O-1 Visa: Individuals with Extraordinary Ability or Achievement:
The O-1 nonimmigrant visa is for an individual who possesses extraordinary ability in the sciences, arts, education, business or athletics or who has demonstrated a record of extraordinary achievement in the motion picture or television industry. To qualify for an O-1 visa, the Beneficiary must demonstrate extraordinary ability by sustained national or international acclaim or must meet three of the following: high salary, authorship of scholarly articles, receipt of nationally or internationally recognized prizes, published material in professional publications, etc.
TN Visa: For Canadian or Mexican Citizens:
The North American Free Trade Agreement (NAFTA) creates special economic, trade, and immigration benefits for United States, Canada, and Mexico. The nonimmigrant NAFTA Professional (TN) visa allows citizens of Canada and Mexico, as NAFTA professionals, to work in the United States in prearranged business activities for U.S. or foreign employers. To qualify for the TN visa, the Applicant must meet the following requirements:
- Be a citizen of Canada or Mexico;
- The profession in which the Applicant is intending to be employed appears on the NAFTA regulations contained in Appendix 1603.D.1 to Annex 1603 of the NAFTA;
- Position requires a NAFTA professional;
- Applicant will work in a prearranged full time or part time job for the employer; and,
- Applicant meets the education or experience required by the profession.
The E-1 nonimmigrant classification allows a national of a treaty country to be admitted to the United States solely to engage in international trade on his or her own behalf. See US Department of State's list of Treaty Countries for a current list of countries with which the United States maintains a treaty of commerce and navigation. This type of nonimmigrant visa permits foreign nationals, key managerial and specialist employees with highly specialized skills from treaty courtiers to “develop and direct” import or export, a significant amount of international trade (of goods, services or technology) between their own country and the US. The key is that the volume of such trade must be sufficient and “substantial” to justify the presence of the visa holder in the US for the purpose of managing said trade.
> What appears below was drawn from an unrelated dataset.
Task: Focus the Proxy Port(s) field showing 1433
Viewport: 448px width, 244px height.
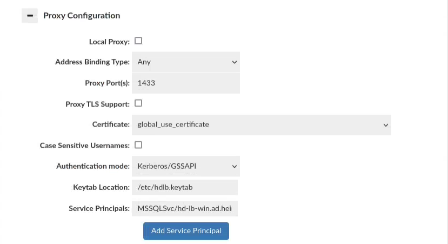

There is no set minimum level of trade which is considered “substantial” but at least 50% of the trader's exports/imports must be to or from the USA. Lastly, the trader must have a past history of conducting trade between the US and the treaty country.
The E-2 nonimmigrant classification allows a national of a treaty country to be admitted to the United States when investing a substantial amount of capital in a U.S. business. See US Department of State's list of Treaty Countries for a current list of countries with which the United States maintains a treaty of commerce and navigation. This visa must generally be renewed every two years, but there is no limit to how many times one can renew. The investment must be "substantial." For new startups, the investment must be large enough to start and operate the business. The investment will not be considered substantial if it is not large enough to capitalize the venture. E-2 visas are also available to non-investor employees of the business, as long as the persons are of the same nationality as the investor and are destined for a role in the US business that is either executive/supervisory or requires specialized skills that are essential to the efficient operation of the US enterprise.
E-3 Visa for Australian Citizens:
Australian citizens can apply for E-3 visa which would allow them to live and work in the United States. To qualify for an E-3 visa, the Applicant must demonstrate the following:
- Citizenship of Australia;
- Legitimate offer of employment in the United States in a position that qualifies as a specialty occupation;
- Necessary academic or other qualifying credentials; and,
- Certified Labor Condition Application (LCA).